━━━━━ Working data

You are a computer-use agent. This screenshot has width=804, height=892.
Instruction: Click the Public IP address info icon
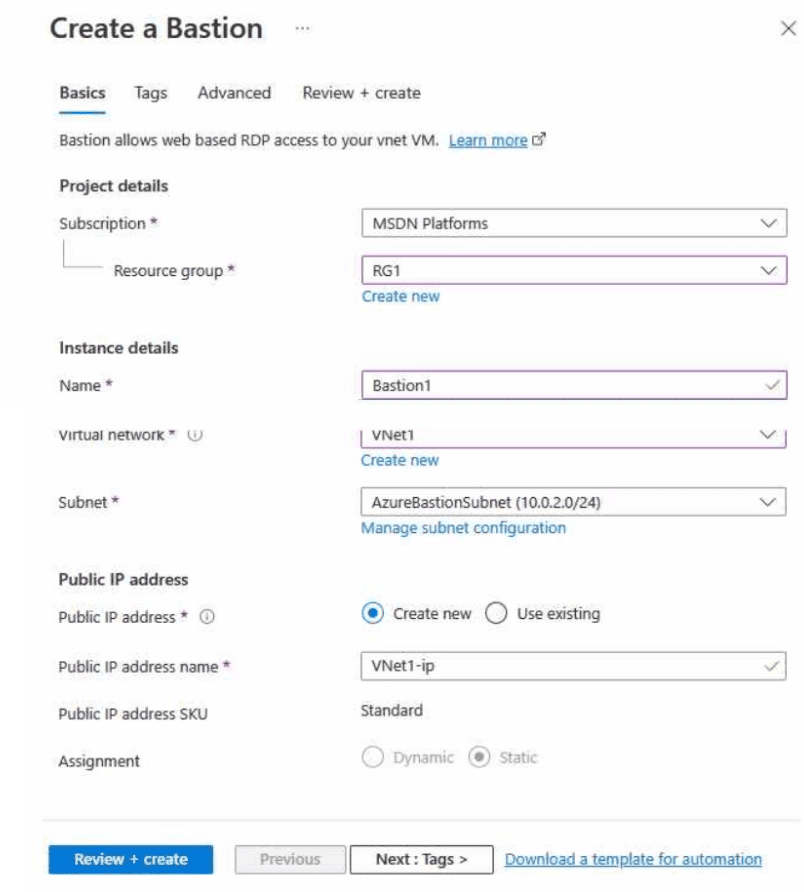tap(207, 617)
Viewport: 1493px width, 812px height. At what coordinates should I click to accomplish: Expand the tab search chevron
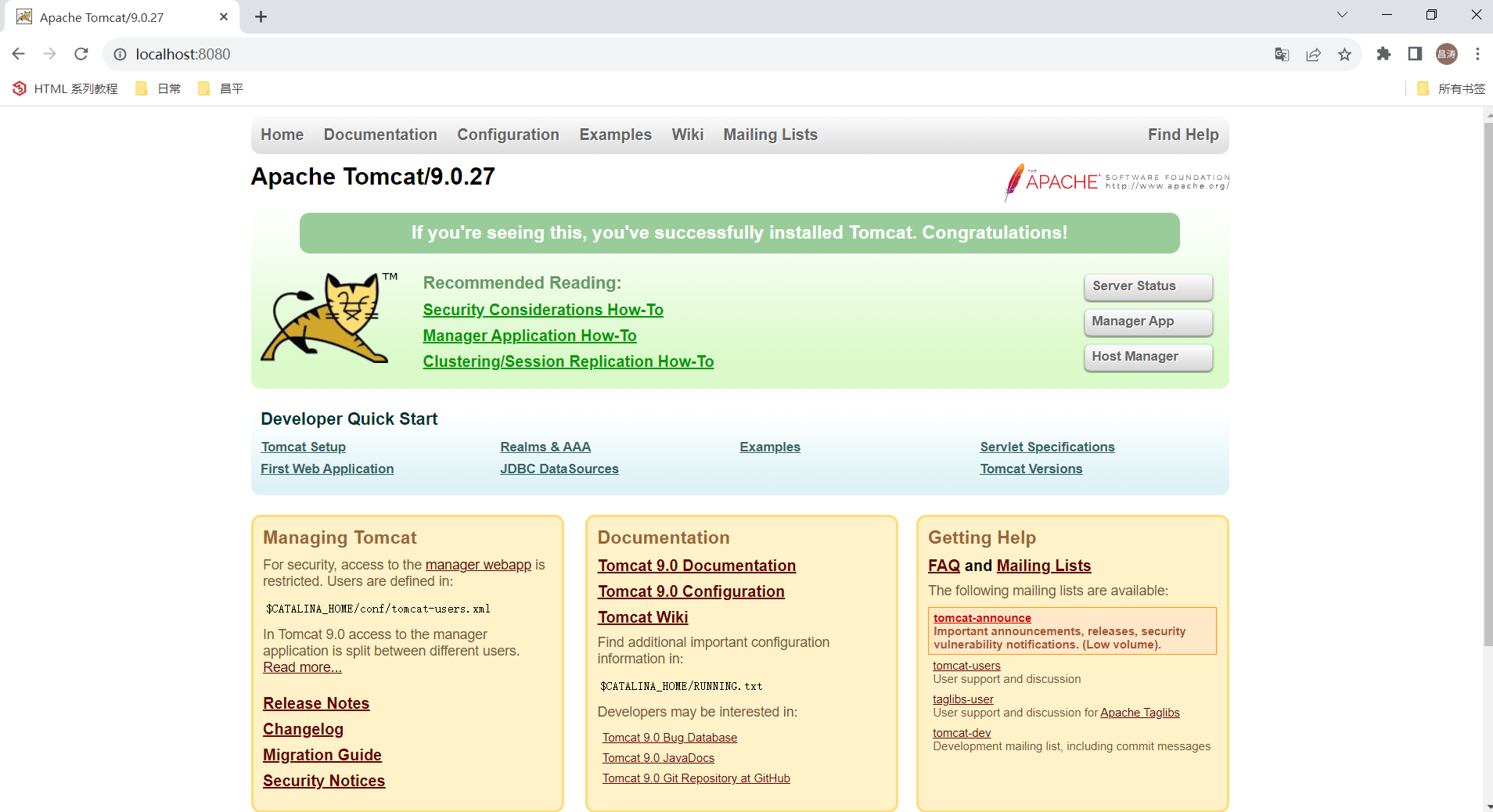1342,15
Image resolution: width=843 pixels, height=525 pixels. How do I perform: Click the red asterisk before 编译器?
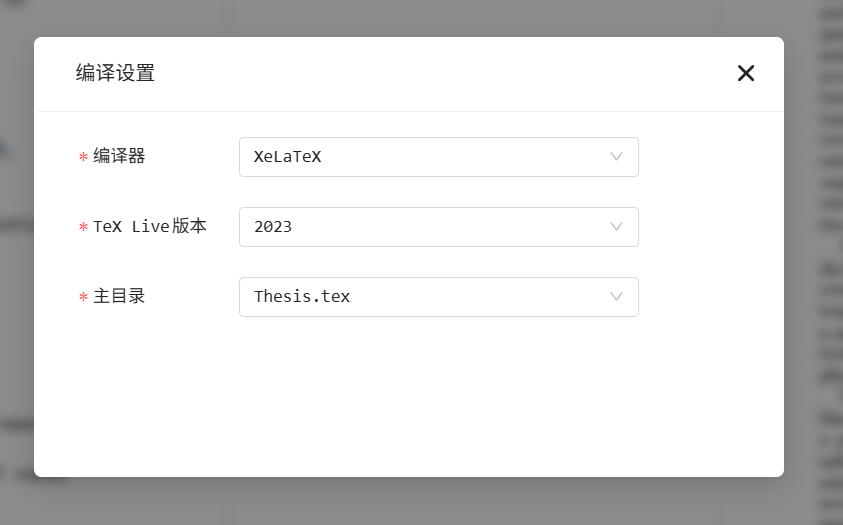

━━━━━━━━━━

__Task__. Present every line of the entries above as a numbered list, omitting blank lines and leaving the pictures out.

__Answer to this task__.
1. You are a computer-use agent. This screenshot has width=804, height=892.
2. Instruction: Click the Public IP address info icon
3. tap(207, 617)
4. Viewport: 1493px width, 812px height. At what coordinates should I click to accomplish: Expand the tab search chevron
5. 1342,15
6. Image resolution: width=843 pixels, height=525 pixels. How do I perform: Click the red asterisk before 编译器?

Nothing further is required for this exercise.